For me, some significant changes have happened recently that have left me with a lack of certainty about the future. This isn't a bad thing, mind you....it's simply a departure from what I am accustomed to. Normally, I am focused, driven, and usually have a clear vision for where I am headed, and what I want from life. I tend to always have something I am studying - a personal interest, or a business-related course, or something of historical focus. I have always enjoyed learning, and it helps me to balance my life with enriching my knowledge base and indulging my endlessly curious mind.
Right now, however, nothing is on my personal horizon in that regard. Nothing is capturing my interest, nothing is exciting me or lighting a fire in my heart to engage and learn. Two long held dreams - big ones - have become decidedly uninspiring, and that has surprised me. It doesn't necessarily mean those two big dreams have died; I don't know what it means, to be honest. All I know is that the drive to achieve them has waned for the now.

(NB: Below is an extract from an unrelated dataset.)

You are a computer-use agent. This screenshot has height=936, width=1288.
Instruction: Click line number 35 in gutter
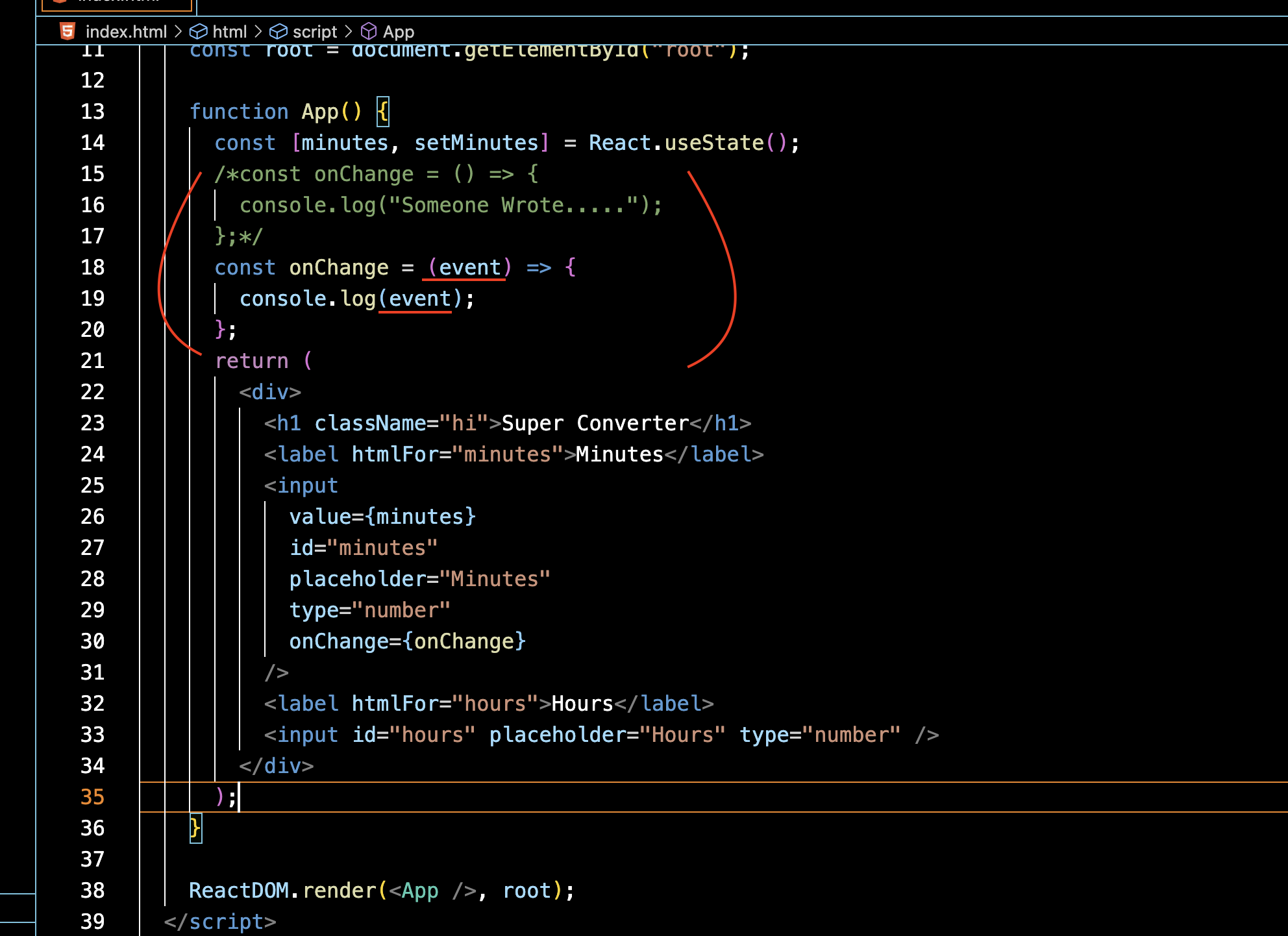[92, 796]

So, here I am, with my life ahead of me, waiting for something to spark, to grab, to enliven.
Many years ago, I worked for a large corporation where part of my duties involved writing a quarterly newsletter. This was not a small feat, as the corporation was an international one with satellite offices domestically and across several countries. The newsletter was always highly anticipated by those offices, with a great deal of enthusiastic feedback. That positive feedback was both encouraging and a bit onerous, as it created constant expectations to top each previous newsletter edition. I would get the current edition finalized and sent out, and immediately begin working on the next edition.
The blank pages of the newsletter template would loom at me on my computer's screen, and I would always have thoughts of, "How am I going to fill this up again? How am I going to make this edition better than the last? How will there be enough time in this quarter to meet the deadline and still deliver interesting, valuable content?"
As the days passed, bits and pieces would always materialize. Conversations with co-workers would lead to requesting an interview with someone. Research on a current project would prompt me to dig deeper and that research would produce an interesting fact for the newsletter. Happy moments such as anniversaries, weddings, babies being born, graduations, human interest stories, etc., were always plugged into the pages. And almost every single quarter, before I knew it, the newsletter would be full to the brim with articles, news, facts, and images. I usually would have so much content, it would spill over to be utilized for the following quarter's edition. Still, with each new, empty template to fill, the doubts were always there in the back of my mind.
Life is quite similar to a publication in the works. As Ms. Bedingfield's song lyrics indicate, we are books, unwritten.
I am a methodical person, and am accustomed to being in control of my life. Coming to such a large space of unknowing is a curious feeling for me. It isn't scary. It isn't alarming. It's different. Not quite uncomfortable, but certainly discomfort is there.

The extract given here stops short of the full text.